When the software running on the platform is also sold as a service, the result is naturally referred to as software as a service (SaaS). In this study, IFS North America measured the level of usage, awareness of and preference for SaaS versus on-premise and other cloud-based delivery models when it comes to delivering mission-critical applications like ERP.
Usage of SaaS ERP is low in this sector, between five percent and 20 percent.
Interest in SaaS is lower than for on-premise and traditional hosting.
The vast majority of respondents have some level of familiarity with SaaS.
Respondents were asked open-ended questions about what they saw as the advantages and disadvantages of SaaS.
- Cost topped the list of advantages, with a minority of respondents specifying that capital cost would be lower.
- Cost was also mentioned frequently by respondents as a disadvantage of SaaS. While it is true that initial cost for an SaaS project is typically lower, the software license is only being rented and therefore it becomes more rather than less expensive after a period of years.
- Automated and centralized upgrades were also seen as an advantage for SaaS.
- Security and control tied among the most frequently-cited disadvantages. Cost was also a frequently-used term in these responses, as was ownership. The lack of ownership of the software contributes directly to the cost, so these issues may be seen as interdependent.
CRM is the application most frequently purchased through SaaS currently. And judging from the number of respondents saying they may buy SaaS CRM in the future, CRM represents perhaps the most significant growth area for SaaS vendors.
While private cloud has not received the coverage in the IT and business media that SaaS has, respondents were slightly more interested in private cloud than they were in SaaS.
- Gartner defines Private Cloud as: “A form of cloud computing where service access is limited or the customer has some control/ownership of the service implementation.”
- Private cloud is not a term used as ubiquitously as SaaS, but there is some degree of familiarity in the market.

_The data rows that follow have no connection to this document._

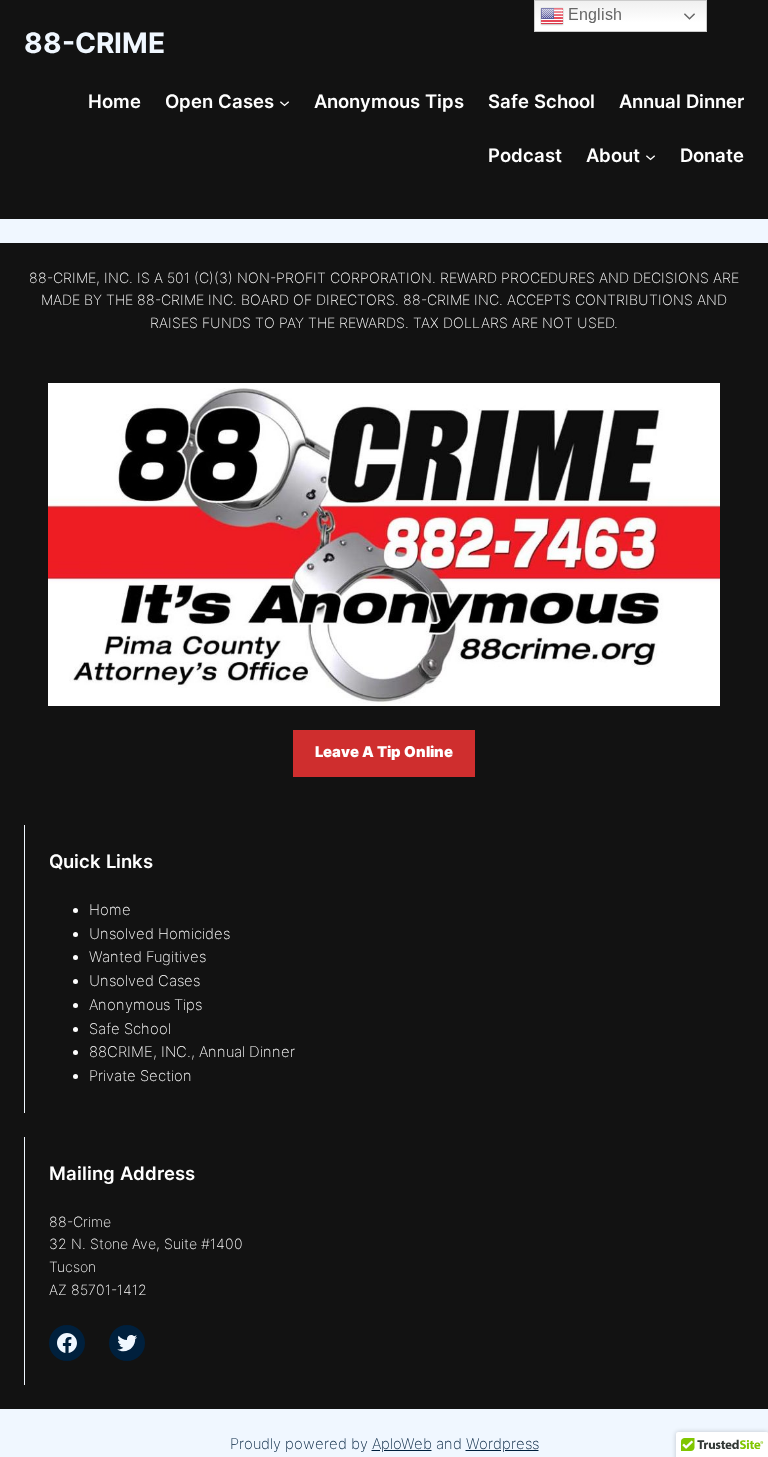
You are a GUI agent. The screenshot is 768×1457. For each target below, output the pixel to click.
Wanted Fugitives (147, 957)
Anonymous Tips (145, 1005)
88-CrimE (94, 43)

- Interest in private cloud as a provisioning method for enterprise software on the whole seems somewhat higher (64.4 percent) than interest in SaaS (39.7 percent).
SaaS can be an attractive ERP provisioning system in some cases:
- For very small companies that have no internal infrastructure or IT capacity to support the software.
- For point solutions that are not mission critical.
- For businesses that in effect want to circumvent capital budgets and their IT department to implement enterprise software with less red tape.
SaaS is also an extremely attractive business model for some software vendors.
- Revenue for SaaS software companies tends to be much less volatile.
- Multipliers used in mergers and acquisitions for SaaS-only software companies tend to be very high due to the recurrent revenue that comes with the pay-as-you-go model.
For broader enterprise software implementations like ERP, IFS believes in the perpetual license model rather than the subscription model.
- Lower total cost to the customer over the typical 10-year-plus lifecycle for enterprise software.
- Many IFS customers are in aerospace and defense and in other industries where operating on a shared version of software would be problematic.